IN THE HIGH COURT OF KERALA AT ERNAKULAM
OP No. 13513 of 1998(H)
1. ISSAC C.ROY (MINOR)
... Petitioner
Vs
1. THE COMMR. OF INCOME TAX
... Respondent
For Petitioner :SRI.TKM.UNNITHAN
For Respondent :SRI.P.K.RAVINDRANATHA MENON (SR.)
The Hon'ble MR. Justice S.SIRI JAGAN
Dated :08/01/2007
O R D E R
S. Siri Jagan, J.
=-=-=-=-=-=-=-=-=-=-=-=-=-=-=-=
O.P. No. 13513 of 1998
=-=-=-=-=-=-=-=-=-=-=-=-=-=-=-=
Dated this, the 8th January, 2007.
J U D G M E N T
Petitioners 3 and 4 are father and mother respectively of
petitioners 1 and 2 who are minors. These minors also derive income
taxable under the Income Tax Act. Apparently, some income so
derived by the minors were not disclosed in the returns for the
relevant period. Government brought into force by the Finance Act,
1997, the Voluntary Disclosure of Income Scheme, 1997 (for short
‘the Scheme’) by which on declaration of income, which were earlier
not disclosed, no penalty would be attracted and the assessee was
allowed to pay the tax at 30% of the income disclosed. The 3rd
petitioner-father filed a declaration under the Scheme on behalf of the
minors on 30-12-1997. On 31-12-1997, the last date fixed for filing
return under the Scheme expired. The tax due on the income was
also paid. Subsequently, the return was rejected as invalid on the
ground that a minor was not entitled to file a return under the
Scheme subsequent to the assessment year 1993-1994. In the above
circumstances, the 4th petitioner-mother filed a return including the
said income in her return and sought for adjustment of the tax paid at
the time of filing return under the Scheme. This was rejected on the
ground that as per the Scheme, tax once paid would not be refunded.

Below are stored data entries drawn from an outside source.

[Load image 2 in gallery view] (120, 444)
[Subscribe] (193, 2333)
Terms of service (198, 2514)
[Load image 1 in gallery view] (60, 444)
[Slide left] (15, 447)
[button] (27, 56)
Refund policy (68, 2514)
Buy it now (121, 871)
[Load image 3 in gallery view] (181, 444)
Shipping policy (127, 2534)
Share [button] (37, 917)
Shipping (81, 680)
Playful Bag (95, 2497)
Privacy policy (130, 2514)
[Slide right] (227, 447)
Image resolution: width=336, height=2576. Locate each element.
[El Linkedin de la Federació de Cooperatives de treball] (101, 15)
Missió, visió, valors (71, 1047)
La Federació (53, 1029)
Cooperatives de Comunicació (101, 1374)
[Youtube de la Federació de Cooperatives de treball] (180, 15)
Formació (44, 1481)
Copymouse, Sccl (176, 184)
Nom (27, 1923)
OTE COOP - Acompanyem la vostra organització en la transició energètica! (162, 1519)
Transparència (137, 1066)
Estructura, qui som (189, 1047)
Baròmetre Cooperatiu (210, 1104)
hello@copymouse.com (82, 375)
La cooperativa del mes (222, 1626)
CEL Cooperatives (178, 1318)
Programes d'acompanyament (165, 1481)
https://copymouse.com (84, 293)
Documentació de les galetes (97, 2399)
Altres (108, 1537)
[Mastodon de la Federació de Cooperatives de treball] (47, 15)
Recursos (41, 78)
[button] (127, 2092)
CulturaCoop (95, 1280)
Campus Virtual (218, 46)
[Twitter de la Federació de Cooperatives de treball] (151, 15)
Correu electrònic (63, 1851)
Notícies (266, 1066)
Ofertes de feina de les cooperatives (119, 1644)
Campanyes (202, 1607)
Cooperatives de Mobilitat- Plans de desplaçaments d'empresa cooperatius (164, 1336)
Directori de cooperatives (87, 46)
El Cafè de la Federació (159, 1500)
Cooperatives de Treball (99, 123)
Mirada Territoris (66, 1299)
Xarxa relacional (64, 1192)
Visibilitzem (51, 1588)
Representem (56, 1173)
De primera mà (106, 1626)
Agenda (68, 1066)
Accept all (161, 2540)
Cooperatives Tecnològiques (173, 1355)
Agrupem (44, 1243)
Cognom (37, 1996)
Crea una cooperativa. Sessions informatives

The request of the 4th petitioner to adjust the tax paid against the tax
payable under her return was also rejected by Ext. P14 order. This is
under challenge in this original petition.
The contention of the petitioners is that since the intention of
the petitioners was bona fide and the mistake occurred on account of
the circumstances beyond the control of the petitioners although they
may not be entitled to the benefit of the Scheme, certainly, the
respondents cannot deny the benefit of adjustment of the amount
already paid towards tax payable on the 4th petitioner’s return. The
OP. 13513/1998. -: 2 :-
petitioners rely on a decision of the Supreme Court in Hemalatha
Gargya v. Commissioner of Income-tax and another, reported in
[2003] 259 ITR 1. In that case, return under the Scheme was delayed
by one day. The tax paid pursuant thereto was refused to be adjusted
or refunded to the assessee. Although, in that decision the Supreme
Court denied the assessee the benefit of the Scheme, it held thus:
“As a consequence, in our view, the appeals preferred by the
assessees must be and are hereby dismissed whereas the appeals
preferred by the Revenue authorities must be and are hereby
allowed. However, having held that the assessees are not entitled to
the benefit of the Scheme since the payments made by them were
not in terms of the Scheme, we direct the Revenue authorities to
refund or adjust the amounts already deposited by the assessees in
purported compliance with the provisions of the Scheme to the
concerned assessee in accordance with law. All the appeals are
accordingly disposed of without any order as to costs.”
I am of opinion that the said direction of the Supreme Court squarely
applies to the petitioners’ case.
In the above circumstances, I direct the respondents to adjust
the tax paid by the petitioners at the time of filing the return under
the Voluntary Disclosure of Income Scheme, 1997 in respect of the
pending demands from the petitioners under the Income-tax Act. The
original petition is allowed as above.